Facebook and all its entities had a moment of angst this week. Their network went down when they updated configurations in their internal network, which led to Facebook’s network no longer broadcasting to the wider internet how to find their systems. In fact, their systems sent out updates to the rest of the internet telling them to forget how to find them. This was through BGP or Border Gateway Protocol, the protocol that binds together the networks that make up the internet. This was the result of a fault configuration.
This happened to us in a very small way about a year ago while trying to test our DR process. We were further disrupted when on the same day and in fact moment our DR test was going on Go Daddy had an issue, and we couldn’t change the DNS record to update the IP address because their systems were down for a short while. Outsiders or clients assume this was all a DNS attack. It was a bad DNS. The address was gone. As if you moved your mailbox and removed the number off your house. In our case, we noticed we missed a step then we noticed an outage for the vendor and panicked for a moment or two. Eventually we solved the problems completed the DR. Later we wrote in protocols to check the vendor’s alerts and to validate all of the IP’s before “moving,” our environment for DR.

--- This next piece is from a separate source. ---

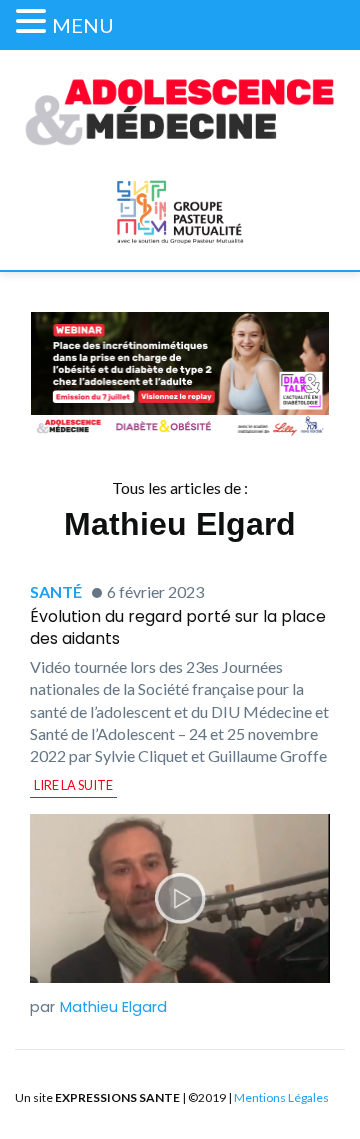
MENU (83, 25)
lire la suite (73, 785)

The short moral of the story is you must create steps for every procedure, make certain more than one person is trained, review the documentation, test the documentation. Test the documentation by giving it to someone to follow who has never seen it before and hasn’t performed the procedures for the task. Then set up testing at least twice a year updating the documentation and adding on people to be trained in the skills needed. I am certain a few people are knocking themselves in the head but it the mistake is not only the network engineer’s fault. The fault also lies with the operations directors and IT managers to ensure everything is documented and you always follow the steps, and you constantly train your train your staff.